En nuestros días, los ateísmos de Marx y de Freud han dado paso al agnosticismo vital y a los nihilistas positivos de la postmodernidad: Camus, Sartre, Horkheimer, Vattimo, Lyottard... Para ellos, en general, la carencia de Absoluto no es causa de tragedia, sino más bien una nueva oportunidad y modo de vivir que ni posee, ni requiere fundamento.

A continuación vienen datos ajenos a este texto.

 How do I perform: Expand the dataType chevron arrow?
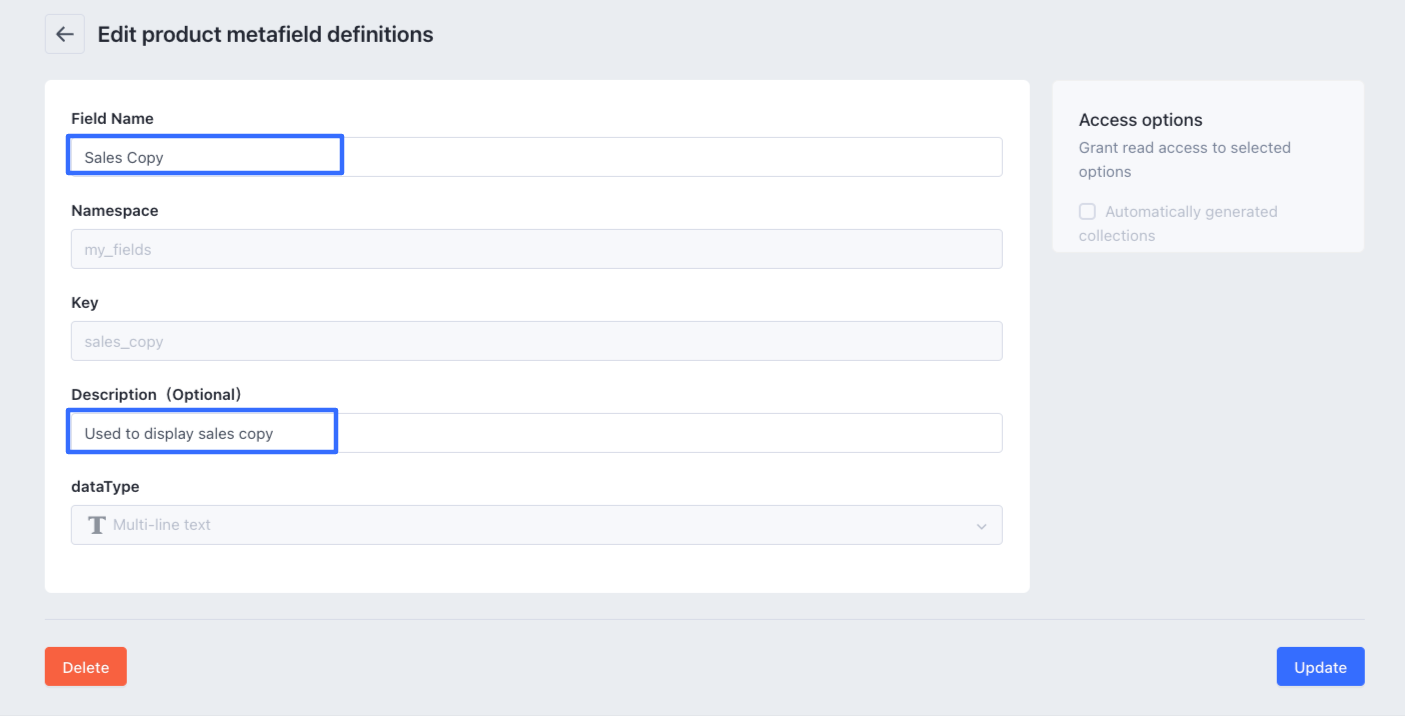(x=981, y=526)
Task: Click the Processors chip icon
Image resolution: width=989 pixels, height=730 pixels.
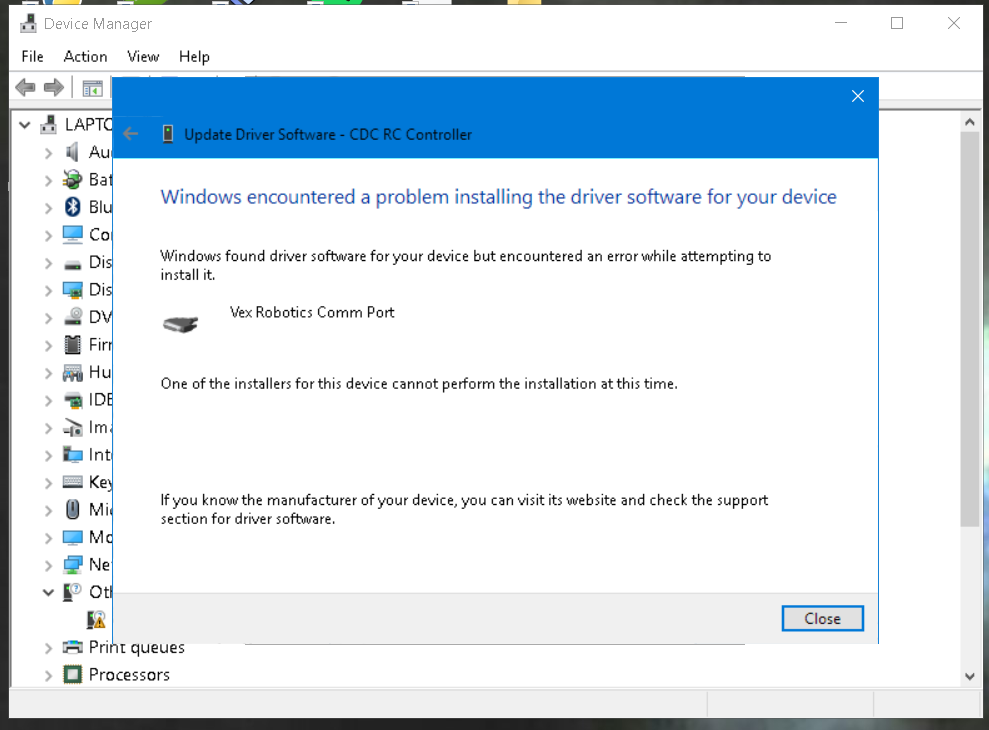Action: [72, 675]
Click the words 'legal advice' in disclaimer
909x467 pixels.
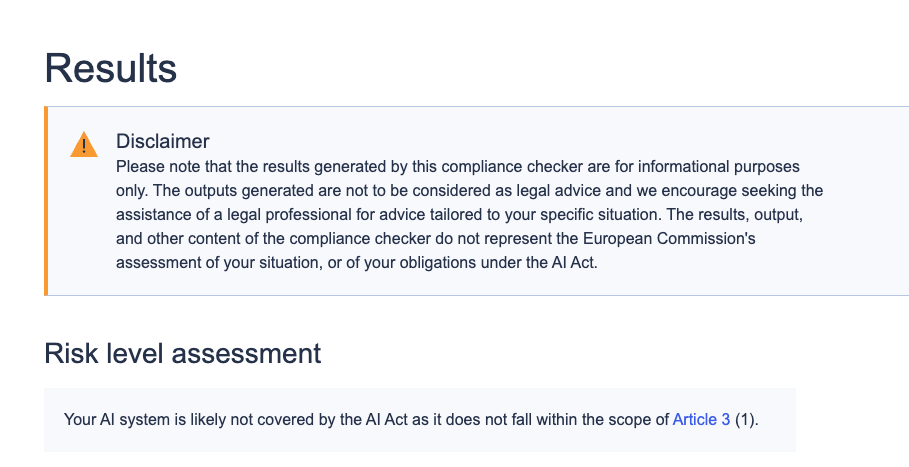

El hombre de pensamiento débil ignora las unidades religión-cultura, ciencia-conciencia, debido a que cree que hay una debilidad del ser, un oscurecimiento de la verdad, una desilusión de la historia, una superfluidad de los valores últimos, un olvido de los meta-relatos. Los criterios orientadores no vienen ya marcados por el deseo de profundizar y mejorar el sentido de la vida de todos y cada uno de los hombres, sino por la simple eficacia técnica o la utilidad que pueden reportar unos a costa de otros. Ésa es la raíz que está en la base de muchos planteamientos del nihilismo de masas que marca la cultura contemporánea europea. Las catástrofes causadas por el humanismo ateo (fascismo, comunismo, utilitarismo) durante el siglo XX plantean una serie de preguntas urgentes e interesantes: en un mundo sin Dios: ¿Dónde queda el hombre, donde se fundamentan los valores éticos que deben regir una sociedad? ¿Somos más libres cuando no creemos en nada, o más bien nuestra dependencia de Dios y nuestra libertad humana crecen en proporción directa?[5].
En este sofocante ambiente de un mundo sin puertas ni ventanas, donde los seres humanos se enfrentan entre sí irremediablemente, surge el laicismo excluyente con la pretensión de liquidar todo vestigio de presencia religiosa. Este laicismo busca expulsar el hecho religioso del espacio público porque quiere la hegemonía cultural y política. Este tipo de laicismo tiene como uno de sus enemigos fundamentales a la Iglesia, en razón de su doble condición de fe realmente universal y transcultural. También, porque la Iglesia ofrece una concepción cultural integral antropológica, ética y social de la vida que le es ofensiva[6].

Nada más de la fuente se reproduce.